Prompt — Return exactly the run of lines that begins at the line containing "You are a computer-use agent." and ends at the last line of the material below; pictures stay out.

Material provided —
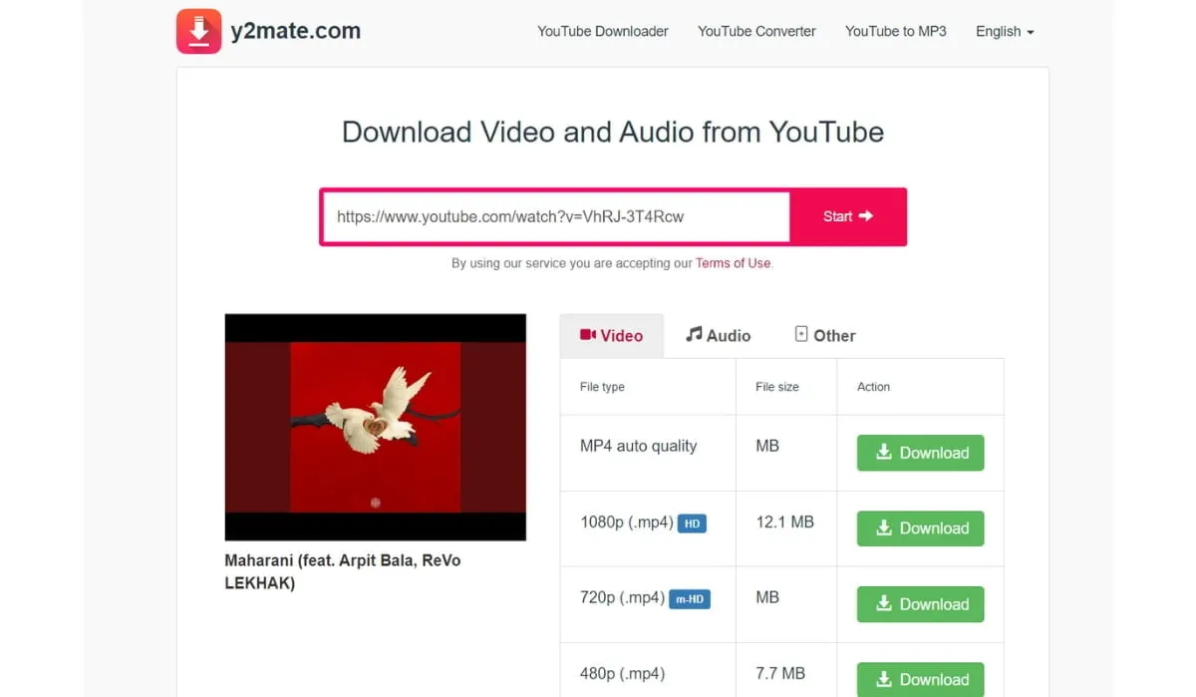Expand the English language dropdown
Viewport: 1196px width, 697px height.
[x=1004, y=31]
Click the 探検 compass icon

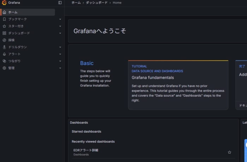click(x=4, y=40)
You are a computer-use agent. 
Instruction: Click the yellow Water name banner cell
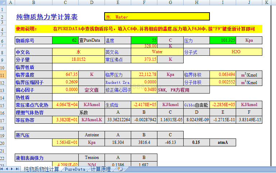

Exercise solution —
You are a computer-use agent. 
Instruction: Click the yellow Water name banner cell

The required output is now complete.